Isto é um fenómeno que me tem atormentado ao longo de muitos aspectos na minha vida. Também a publicidade, uma paixão sincera durante anos formativos, se tornou uma relação complicada aquando da minha progressão intelectual. Quanto começamos a acrescentar nuances à forma como vemos o mundo, percebemos que uns sapatos não são só uns sapatos, podem ser muito mais do que isso. O mesmo se passa com um anúncio (ou com quase tudo).

 

Afinal, há muito acerca de ténis que é ridículo. A forma como têm ciclos de tendência revela como não são só um calçado cool (o que está a acontecer neste verão com os Samba é muito parecido com o que vi acontecer com os Stan Smith em 2014), são literalmente uma forma de defesa contra a pouca compreensão que temos da realidade do mundo, tornando-se quase uma forma de auto-defesa. Se eu estiver a usar os ténis mais cool do mundo neste momento (que para mim seriam Sambas ou 550’s, curiosamente dois pares que não tenho e que não estou a morrer de vontade comprar), talvez haja algum aspecto deste universo louco em que ainda tenho controlo. Lembra-me também como o zeigeist é um sítio tóxico, percebê-lo, nem que seja num só aspecto mínimo como aquilo que trago nos pés, pode trazer-nos tranquilidade face a inflações, política externa e, claro, o que raio vai na cabeça das pessoas.

• [Material extraído]:

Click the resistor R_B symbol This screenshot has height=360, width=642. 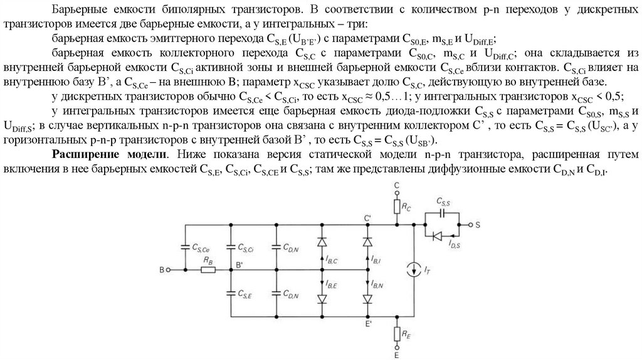click(x=208, y=270)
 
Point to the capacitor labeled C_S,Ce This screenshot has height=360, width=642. click(x=186, y=247)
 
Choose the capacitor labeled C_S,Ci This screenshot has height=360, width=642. click(x=231, y=247)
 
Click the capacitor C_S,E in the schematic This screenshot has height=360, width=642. click(x=231, y=292)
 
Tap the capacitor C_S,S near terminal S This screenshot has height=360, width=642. click(x=443, y=211)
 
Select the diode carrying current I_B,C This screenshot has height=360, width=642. click(x=322, y=242)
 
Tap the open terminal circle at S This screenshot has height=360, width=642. click(x=467, y=224)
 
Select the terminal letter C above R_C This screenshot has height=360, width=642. click(x=396, y=186)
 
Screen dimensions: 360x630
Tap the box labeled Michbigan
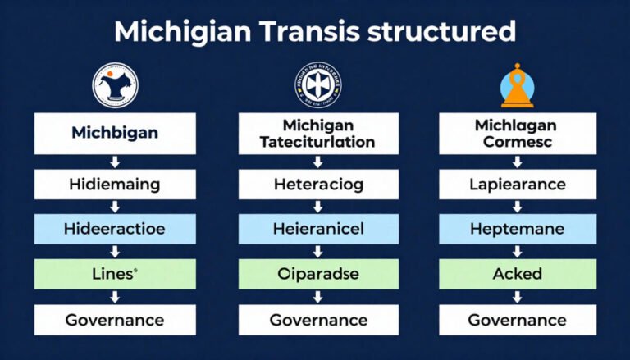tap(115, 133)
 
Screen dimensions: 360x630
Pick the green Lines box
tap(115, 275)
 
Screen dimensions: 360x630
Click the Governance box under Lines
tap(115, 319)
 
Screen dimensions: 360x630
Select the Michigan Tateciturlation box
tap(317, 133)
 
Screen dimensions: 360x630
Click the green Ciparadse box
tap(317, 275)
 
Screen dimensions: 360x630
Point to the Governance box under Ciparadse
tap(317, 319)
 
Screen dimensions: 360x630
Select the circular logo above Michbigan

• [Tarefas a resolver]:
**a)** No texto sobre ténis, o que está a acontecer neste verão com os Samba é comparado com o que aconteceu a que ténis e em que ano?
**b)** Prossegue o texto sobre ténis a partir do ponto em que termina.
Os registos não fazem falta para resolver as tarefas.

• [Respostas às tarefas]:
**a)** Com os Stan Smith, em 2014.

**b)**
 

Outro dos problemas que atormentaram a minha relação com ténis está próxima do ponto acima, mas consigo levá-la um bocadinho mais longe.

 

A cultura do hype fez muito por destruir o amor que ainda tinha pelo design de sapatilhas, porque sempre que aparecia um modelo que captivava a minha atenção e me fazia sentir borboletas nas solas dos pés, raramente conseguia comprá-lo. Porquê? Os motivos são muitos, bots nas filas de compras, edições limitadas e reduzidas, uma espécie de preferência por enviar o stock para influencers de forma a que as pessoas os desejem, apenas para não os conseguirem comprar. Todos estes dramas estão relacionados com uma escassez artificial do produto que a mim me irrita particularmente e que não bate certo com o meu perfil de consumidor (sou alguém que compra tão pouco e tão poucas vezes, que não vou me contentar nunca com uma segunda opção).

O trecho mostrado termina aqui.